» **DATASET EXCERPTS**:
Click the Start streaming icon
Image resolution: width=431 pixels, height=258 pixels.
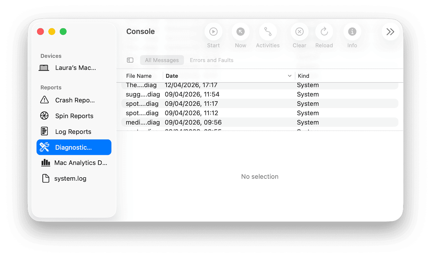tap(213, 31)
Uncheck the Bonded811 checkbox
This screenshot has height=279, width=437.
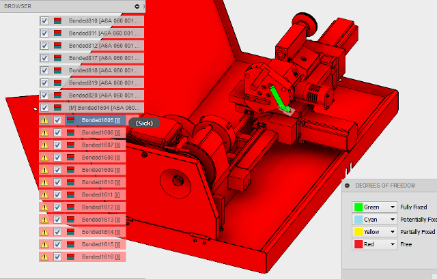pos(45,33)
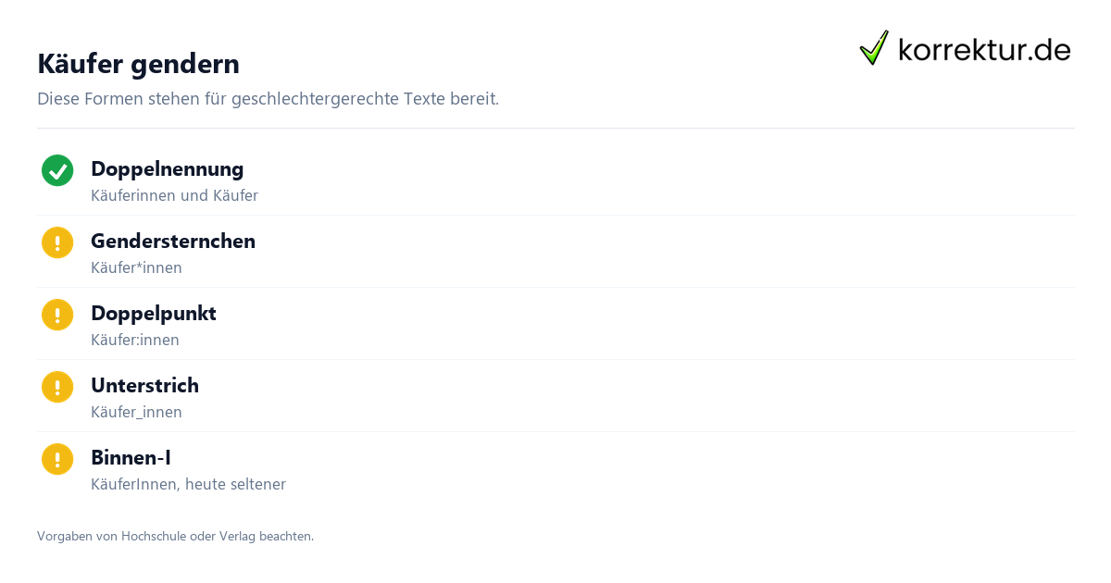Click the yellow warning icon beside Unterstrich
Viewport: 1111px width, 583px height.
(57, 387)
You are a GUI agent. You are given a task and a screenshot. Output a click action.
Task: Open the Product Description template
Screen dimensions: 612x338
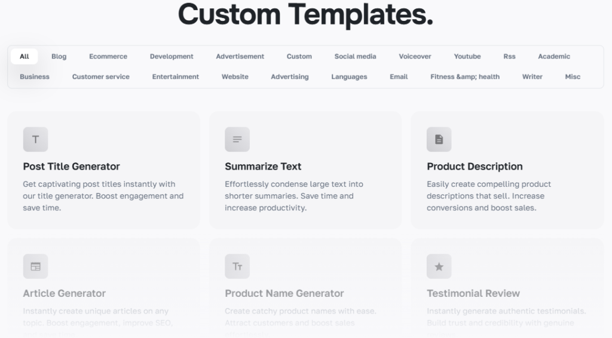tap(475, 167)

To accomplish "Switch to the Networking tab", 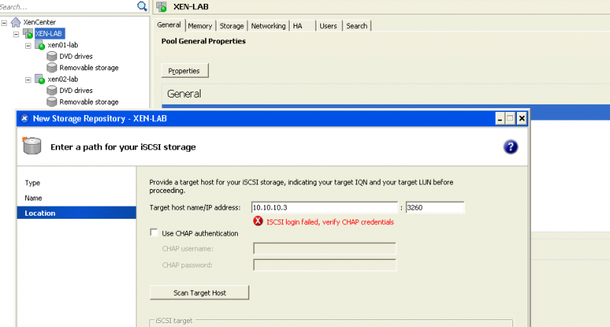I will (x=268, y=26).
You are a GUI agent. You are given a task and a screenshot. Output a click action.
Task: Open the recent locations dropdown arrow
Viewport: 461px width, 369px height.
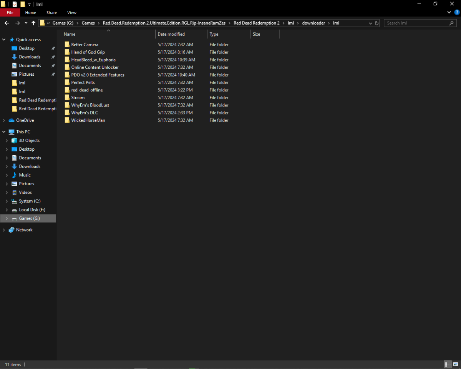point(26,23)
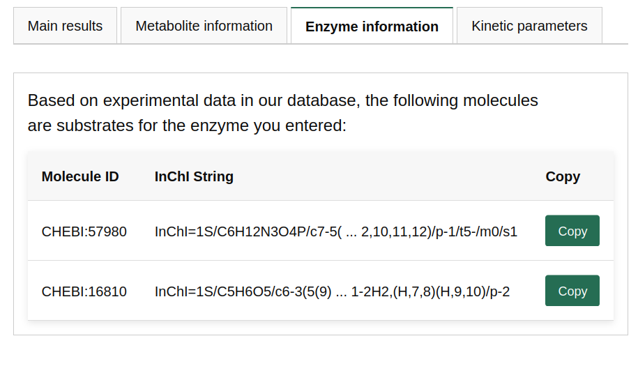This screenshot has width=638, height=373.
Task: Go to the Kinetic parameters tab
Action: click(529, 26)
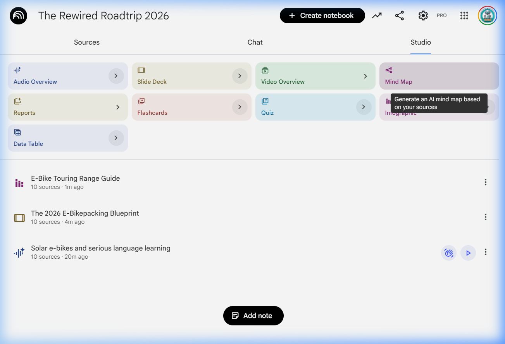The height and width of the screenshot is (344, 505).
Task: Open the Google apps grid
Action: (x=464, y=16)
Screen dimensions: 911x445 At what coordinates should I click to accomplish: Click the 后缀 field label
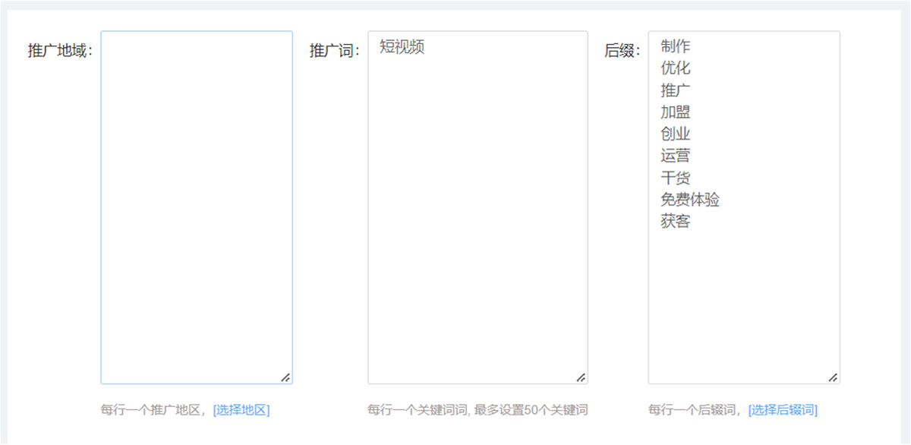coord(621,51)
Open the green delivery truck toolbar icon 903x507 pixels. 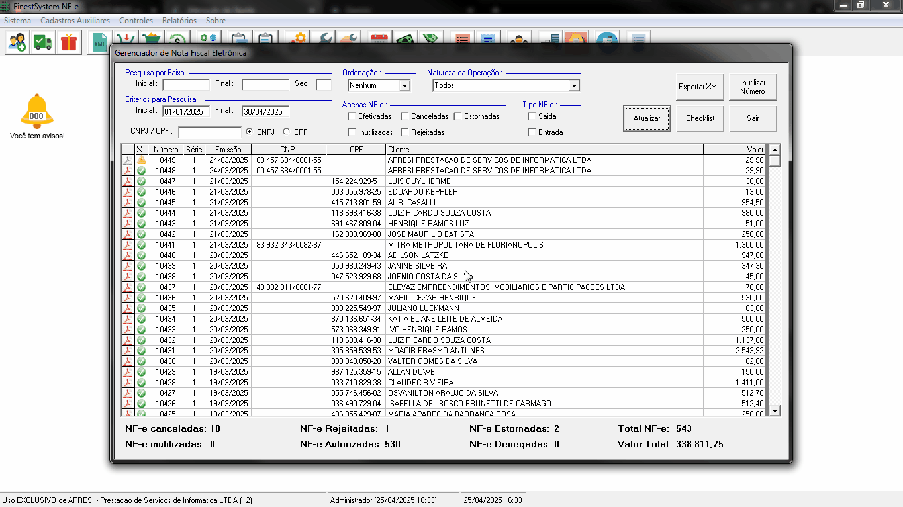[x=43, y=43]
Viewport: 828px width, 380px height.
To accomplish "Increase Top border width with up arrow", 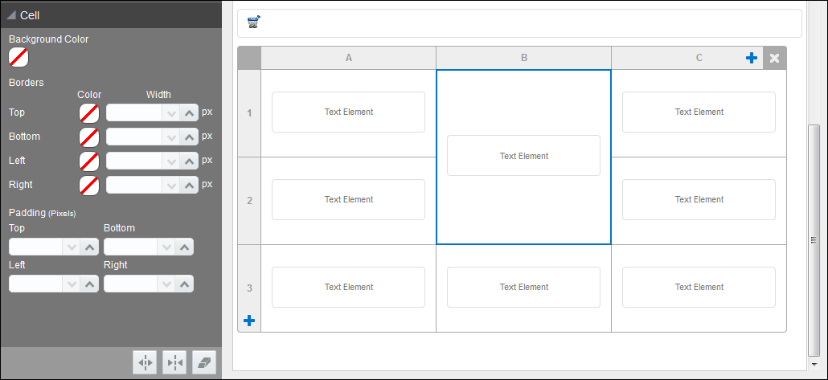I will [189, 113].
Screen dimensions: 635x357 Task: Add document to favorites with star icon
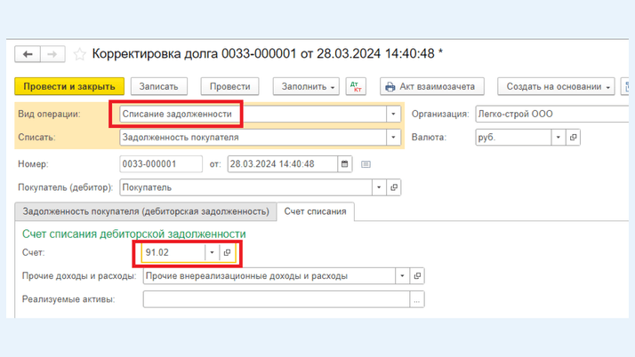click(80, 54)
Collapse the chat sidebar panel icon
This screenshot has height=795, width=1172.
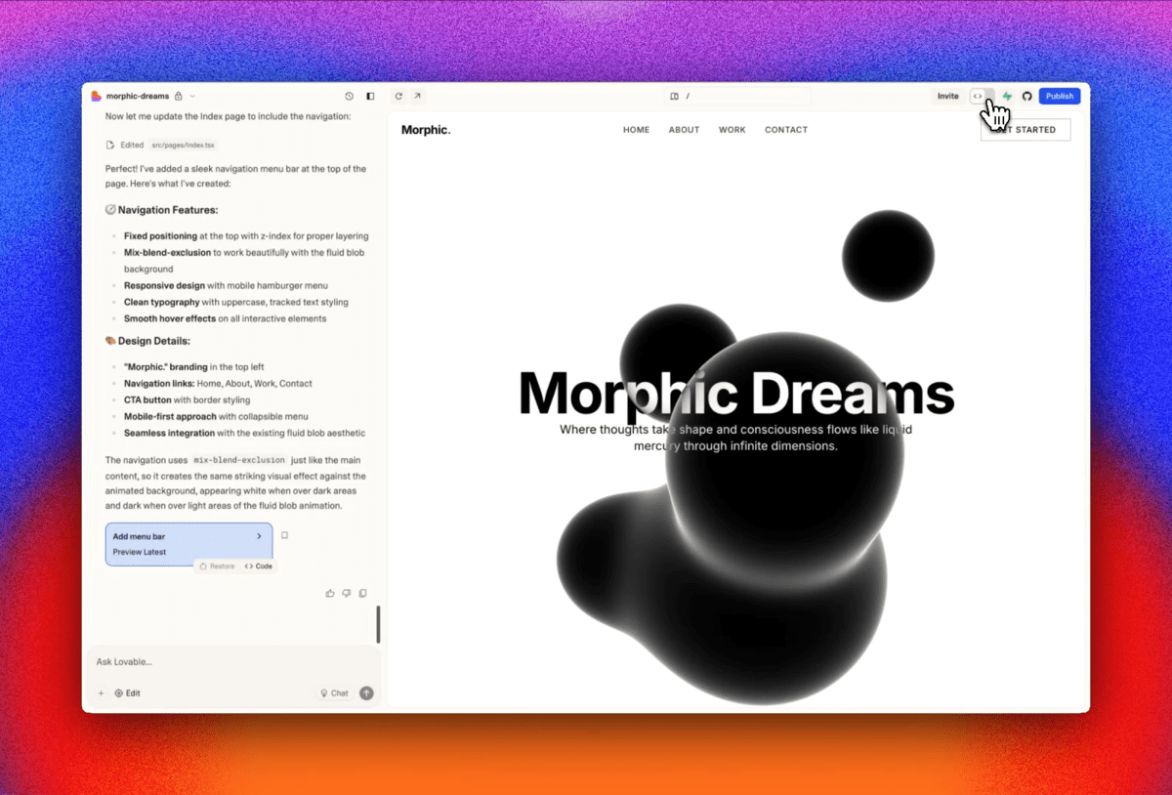coord(370,97)
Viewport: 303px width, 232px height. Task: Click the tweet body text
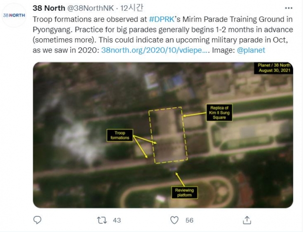point(163,35)
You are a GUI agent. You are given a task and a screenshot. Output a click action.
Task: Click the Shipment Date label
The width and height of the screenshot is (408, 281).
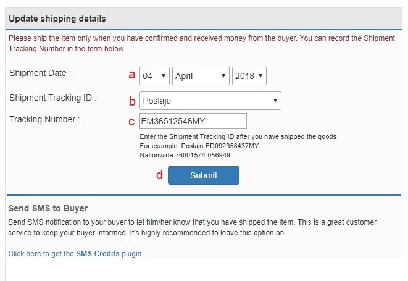click(x=40, y=73)
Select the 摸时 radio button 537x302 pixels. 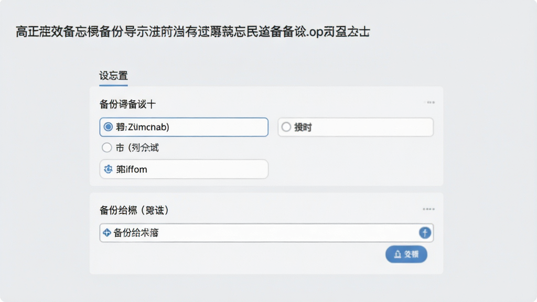286,127
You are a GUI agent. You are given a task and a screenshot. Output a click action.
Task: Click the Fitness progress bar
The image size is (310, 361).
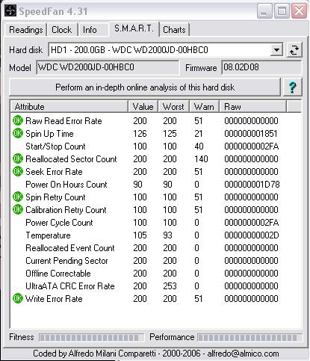click(91, 338)
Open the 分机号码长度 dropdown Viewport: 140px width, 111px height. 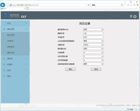point(93,56)
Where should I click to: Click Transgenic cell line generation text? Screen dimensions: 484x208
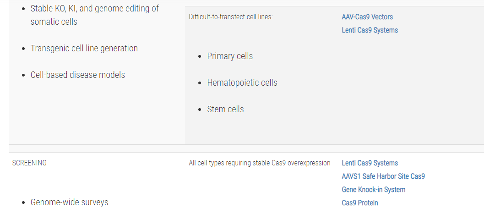tap(84, 48)
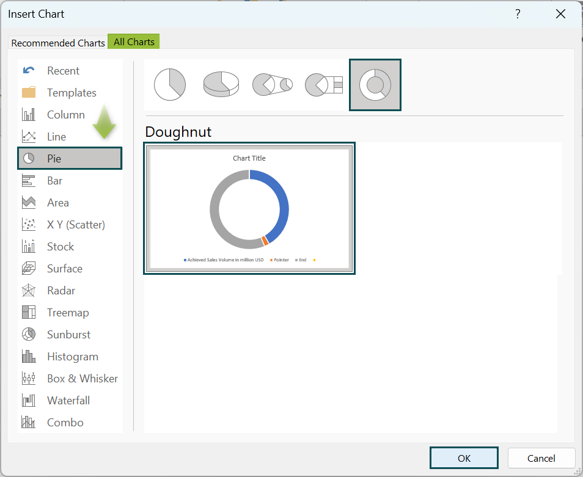The image size is (583, 477).
Task: Choose the Combo chart category
Action: [x=65, y=422]
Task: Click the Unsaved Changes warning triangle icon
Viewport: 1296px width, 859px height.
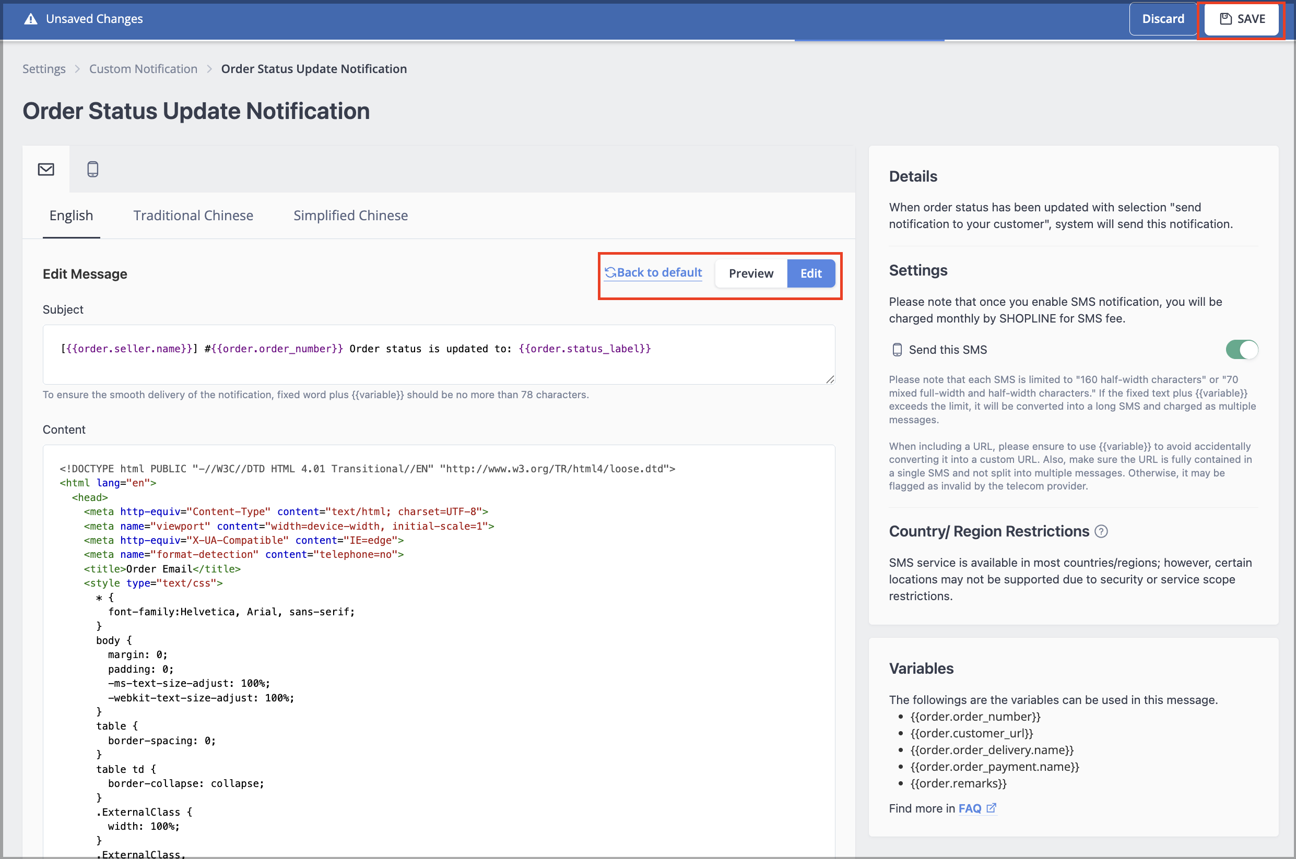Action: coord(31,19)
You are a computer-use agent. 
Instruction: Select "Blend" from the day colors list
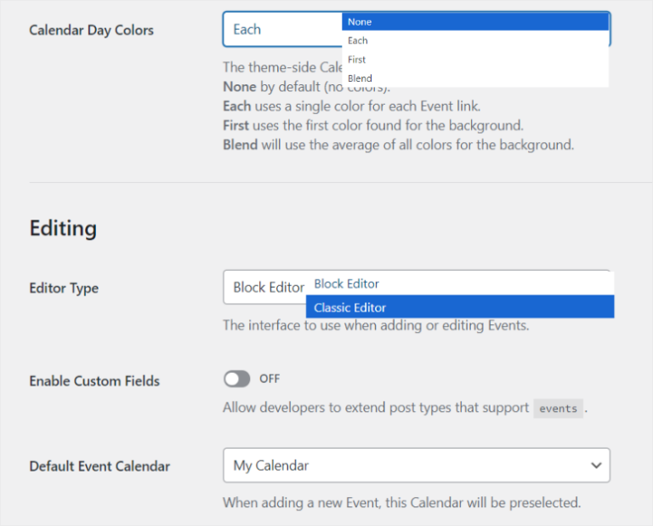click(474, 78)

» **TASK OBJECTIVE**:
Give back the material exactly as written, from its first line to the line that contains "Uncheck the Bonded811 checkbox", and leave out the pictures.

» **YOUR RESPONSE**:
Click the Start streaming icon
Image resolution: width=431 pixels, height=258 pixels.
tap(213, 31)
Uncheck the Bonded811 checkbox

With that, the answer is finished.